• **What to work on**: Below are the records; how many of their lines contain "section"? Reply only with that figure.

---------- Information supplied ----------

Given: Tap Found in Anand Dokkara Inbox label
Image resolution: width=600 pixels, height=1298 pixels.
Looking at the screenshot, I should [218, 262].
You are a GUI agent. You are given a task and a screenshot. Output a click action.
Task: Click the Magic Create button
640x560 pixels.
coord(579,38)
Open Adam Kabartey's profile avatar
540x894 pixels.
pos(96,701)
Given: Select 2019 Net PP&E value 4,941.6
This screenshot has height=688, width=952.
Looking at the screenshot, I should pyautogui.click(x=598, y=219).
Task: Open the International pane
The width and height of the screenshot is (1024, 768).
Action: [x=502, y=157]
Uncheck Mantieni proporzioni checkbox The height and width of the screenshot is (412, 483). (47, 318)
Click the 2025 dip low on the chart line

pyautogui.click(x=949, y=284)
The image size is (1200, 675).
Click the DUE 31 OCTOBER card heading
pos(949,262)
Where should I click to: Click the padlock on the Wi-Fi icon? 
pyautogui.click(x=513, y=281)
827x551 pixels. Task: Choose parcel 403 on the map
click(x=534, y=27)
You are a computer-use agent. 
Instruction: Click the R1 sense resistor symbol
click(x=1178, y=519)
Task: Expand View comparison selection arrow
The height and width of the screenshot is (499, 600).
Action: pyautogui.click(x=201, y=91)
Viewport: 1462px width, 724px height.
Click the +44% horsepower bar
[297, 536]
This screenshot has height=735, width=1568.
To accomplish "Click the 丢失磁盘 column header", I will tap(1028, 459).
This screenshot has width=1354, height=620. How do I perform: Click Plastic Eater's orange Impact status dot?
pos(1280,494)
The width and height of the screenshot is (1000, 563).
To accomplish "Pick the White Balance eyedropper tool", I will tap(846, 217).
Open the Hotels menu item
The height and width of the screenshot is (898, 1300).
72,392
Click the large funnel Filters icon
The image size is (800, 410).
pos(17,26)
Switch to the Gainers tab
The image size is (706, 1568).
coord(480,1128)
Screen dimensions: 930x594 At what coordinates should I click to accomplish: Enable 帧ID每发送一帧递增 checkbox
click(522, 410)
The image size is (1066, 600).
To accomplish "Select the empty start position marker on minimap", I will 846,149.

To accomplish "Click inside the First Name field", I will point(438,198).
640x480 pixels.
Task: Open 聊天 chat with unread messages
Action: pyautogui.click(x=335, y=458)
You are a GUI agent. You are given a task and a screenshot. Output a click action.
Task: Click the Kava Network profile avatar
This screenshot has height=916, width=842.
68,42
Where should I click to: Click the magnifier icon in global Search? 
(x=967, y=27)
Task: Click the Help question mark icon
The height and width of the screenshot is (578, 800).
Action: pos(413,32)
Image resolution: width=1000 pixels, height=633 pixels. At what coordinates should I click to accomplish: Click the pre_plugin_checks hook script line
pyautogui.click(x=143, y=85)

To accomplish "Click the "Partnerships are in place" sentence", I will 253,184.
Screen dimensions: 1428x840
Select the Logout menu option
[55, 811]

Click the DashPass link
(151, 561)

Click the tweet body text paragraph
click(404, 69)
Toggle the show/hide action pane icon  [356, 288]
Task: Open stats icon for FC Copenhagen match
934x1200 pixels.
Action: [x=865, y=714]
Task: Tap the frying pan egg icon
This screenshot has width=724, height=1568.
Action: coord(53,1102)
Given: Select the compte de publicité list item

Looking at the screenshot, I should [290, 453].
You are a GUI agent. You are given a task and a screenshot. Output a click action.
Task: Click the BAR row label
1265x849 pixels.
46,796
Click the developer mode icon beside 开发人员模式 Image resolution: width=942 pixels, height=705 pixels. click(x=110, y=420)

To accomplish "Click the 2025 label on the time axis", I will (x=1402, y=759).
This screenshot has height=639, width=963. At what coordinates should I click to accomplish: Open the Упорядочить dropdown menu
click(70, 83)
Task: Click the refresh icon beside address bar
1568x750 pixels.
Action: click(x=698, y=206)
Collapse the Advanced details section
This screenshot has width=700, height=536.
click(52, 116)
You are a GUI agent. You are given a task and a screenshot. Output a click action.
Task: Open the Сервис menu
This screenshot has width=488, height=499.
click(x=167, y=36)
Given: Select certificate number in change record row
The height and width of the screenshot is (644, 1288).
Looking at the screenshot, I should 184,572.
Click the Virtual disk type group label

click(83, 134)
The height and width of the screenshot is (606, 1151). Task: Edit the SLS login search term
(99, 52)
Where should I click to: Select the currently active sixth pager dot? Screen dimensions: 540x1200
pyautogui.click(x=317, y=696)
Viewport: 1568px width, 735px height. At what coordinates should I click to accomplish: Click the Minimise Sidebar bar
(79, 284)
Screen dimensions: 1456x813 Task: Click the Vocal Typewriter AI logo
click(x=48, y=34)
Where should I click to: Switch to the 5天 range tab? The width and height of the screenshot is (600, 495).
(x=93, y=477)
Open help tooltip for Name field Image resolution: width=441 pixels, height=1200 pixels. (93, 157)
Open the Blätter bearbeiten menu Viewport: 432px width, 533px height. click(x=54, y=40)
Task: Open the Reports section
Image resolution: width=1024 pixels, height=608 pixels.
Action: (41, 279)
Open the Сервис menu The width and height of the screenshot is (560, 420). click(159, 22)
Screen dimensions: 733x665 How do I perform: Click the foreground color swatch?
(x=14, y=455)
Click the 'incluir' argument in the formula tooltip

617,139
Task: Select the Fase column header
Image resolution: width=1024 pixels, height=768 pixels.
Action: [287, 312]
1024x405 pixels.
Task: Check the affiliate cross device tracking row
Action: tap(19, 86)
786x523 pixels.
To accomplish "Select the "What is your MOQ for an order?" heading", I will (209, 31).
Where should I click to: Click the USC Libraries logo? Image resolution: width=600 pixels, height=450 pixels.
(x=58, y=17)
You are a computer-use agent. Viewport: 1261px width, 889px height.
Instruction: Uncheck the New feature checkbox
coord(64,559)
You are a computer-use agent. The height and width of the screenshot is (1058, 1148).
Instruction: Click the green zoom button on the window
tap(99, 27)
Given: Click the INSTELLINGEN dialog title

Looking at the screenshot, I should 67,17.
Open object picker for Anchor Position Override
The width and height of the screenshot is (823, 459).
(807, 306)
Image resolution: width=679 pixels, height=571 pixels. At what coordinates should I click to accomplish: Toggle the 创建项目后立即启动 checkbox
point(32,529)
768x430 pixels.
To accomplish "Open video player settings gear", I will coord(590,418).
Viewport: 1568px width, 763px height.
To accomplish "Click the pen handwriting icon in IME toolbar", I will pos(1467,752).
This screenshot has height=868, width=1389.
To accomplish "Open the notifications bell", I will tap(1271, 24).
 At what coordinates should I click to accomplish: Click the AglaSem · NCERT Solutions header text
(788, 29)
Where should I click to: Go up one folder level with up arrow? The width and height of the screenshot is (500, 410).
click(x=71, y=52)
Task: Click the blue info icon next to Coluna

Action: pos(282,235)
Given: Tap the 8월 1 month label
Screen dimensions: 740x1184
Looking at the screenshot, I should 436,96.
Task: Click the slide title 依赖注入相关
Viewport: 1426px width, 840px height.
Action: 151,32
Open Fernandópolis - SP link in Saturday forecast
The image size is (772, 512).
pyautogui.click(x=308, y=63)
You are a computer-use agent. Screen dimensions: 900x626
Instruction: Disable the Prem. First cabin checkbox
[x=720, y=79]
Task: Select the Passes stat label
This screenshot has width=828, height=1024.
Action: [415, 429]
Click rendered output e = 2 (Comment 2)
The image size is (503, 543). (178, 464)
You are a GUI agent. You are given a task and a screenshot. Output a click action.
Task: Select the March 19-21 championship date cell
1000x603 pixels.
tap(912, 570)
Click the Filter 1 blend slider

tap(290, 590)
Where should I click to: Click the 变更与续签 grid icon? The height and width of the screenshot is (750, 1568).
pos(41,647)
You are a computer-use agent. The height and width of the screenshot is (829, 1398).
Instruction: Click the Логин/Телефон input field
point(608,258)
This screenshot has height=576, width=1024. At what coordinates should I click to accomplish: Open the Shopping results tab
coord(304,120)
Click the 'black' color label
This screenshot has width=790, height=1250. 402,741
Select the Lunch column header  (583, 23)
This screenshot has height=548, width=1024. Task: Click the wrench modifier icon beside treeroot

----------

• **Solved exercise**: 2